Prairie Moon
Cochrane, Wisconsin
The Prairie Moon Folk Art site is just 5 miles up Hwy. 35 from Fountain City's Rock in the House. Prairie Moon is one of those places that sounds like it was great thirty years ago, before the guy who built it died and everything he'd collected was sold off.
Herman Rusch was that guy, a farmer turned folk artist who began his foray when he hit his seventies. In 1952, after retiring and looking for something to occupy his time, he rented and then bought the Prairie Moon Dance Pavilion in Cochrane, intent on turning it into a museum.
Around the property, he built nearly 40 sculptures, carving and cobbling together the usual folk artist bric-a-brac of glass and pottery shards, found objects, concrete and stone. It's colorful stuff, ranging from a castle turret to decorative fences and arches to a glum self-portrait bust. There are also a couple of sculptures by artist Halvor Landsverk mixed into the works, such as a bleeding man battling a bear.

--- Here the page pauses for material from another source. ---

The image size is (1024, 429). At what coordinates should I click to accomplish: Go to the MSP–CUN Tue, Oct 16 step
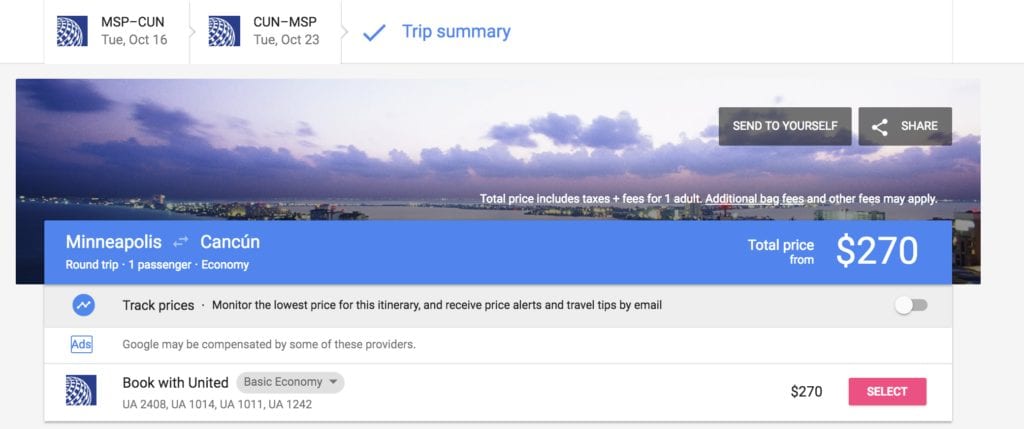pos(133,31)
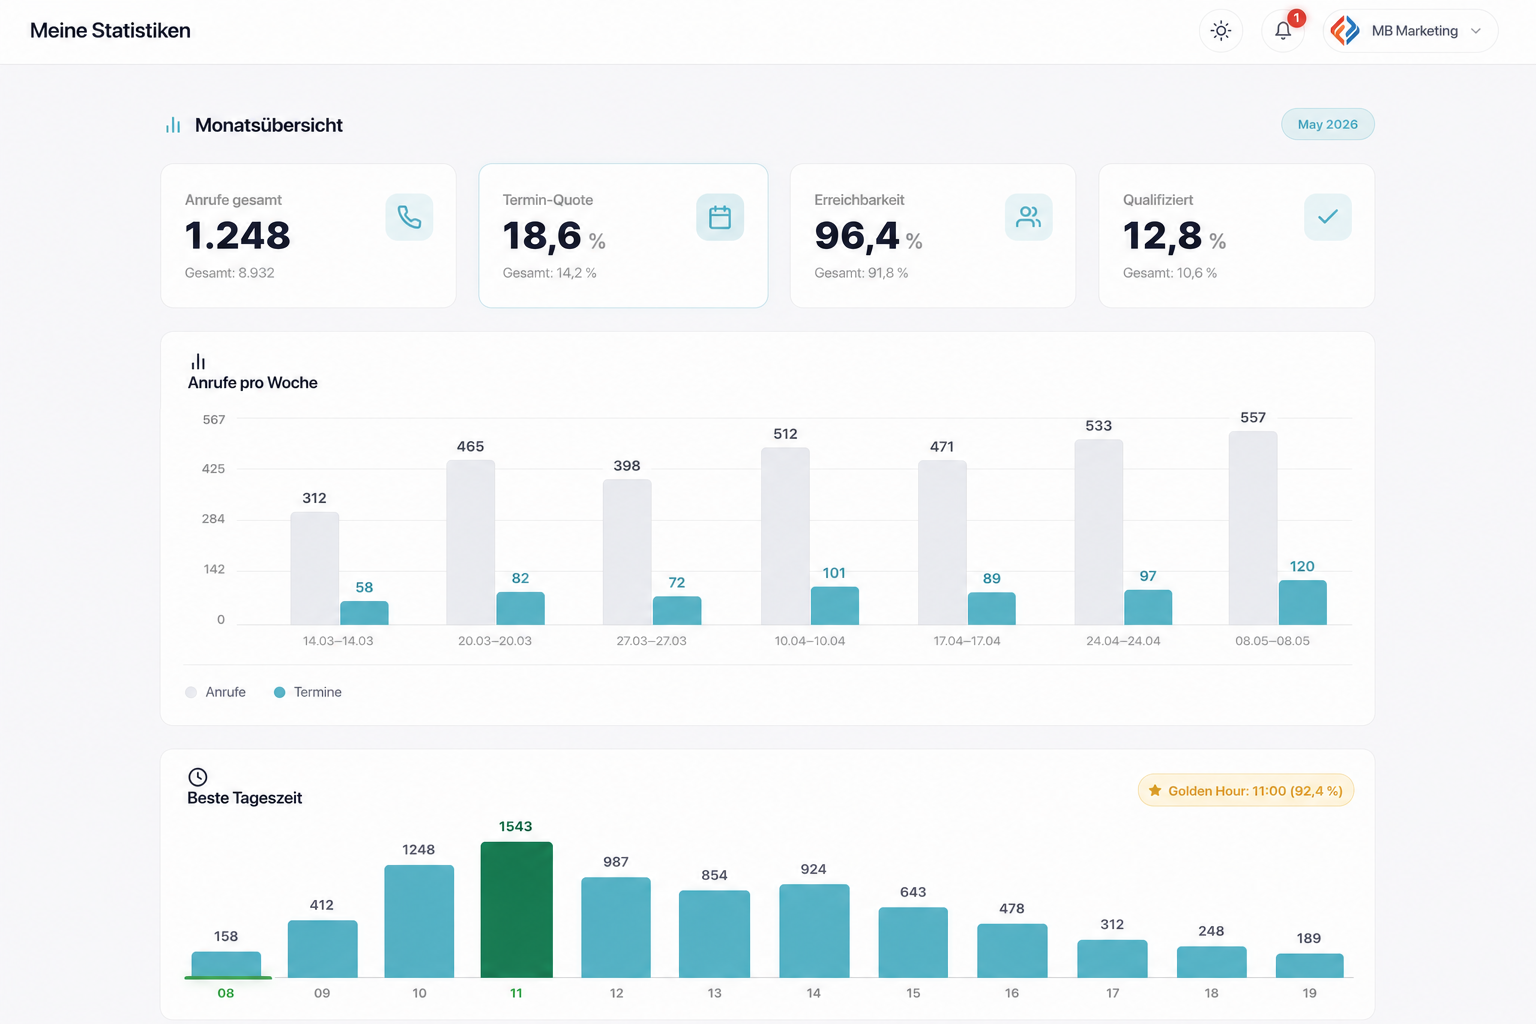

The museum included a washing machine powered by a goat and other unusual items Rusch collected or built.
Rusch died six days shy of his 100th birthday in 1985, and although all his cool stuff was auctioned in 1979, his outdoor sculptures have been repaired and preserved by the Kohler Foundation, thoughtful rescuers of other Wisconsin area folk art. They've since donated the park to the nearby town of Milton to be maintained as a public art site.
Now the lawn is mowed and Herman's statues glisten with a fresh coat of paint -- but all the foundation money in world can't hide that Herman built his museum next to river wetlands, and the air is filled with swarming, bloodthirsty bugs.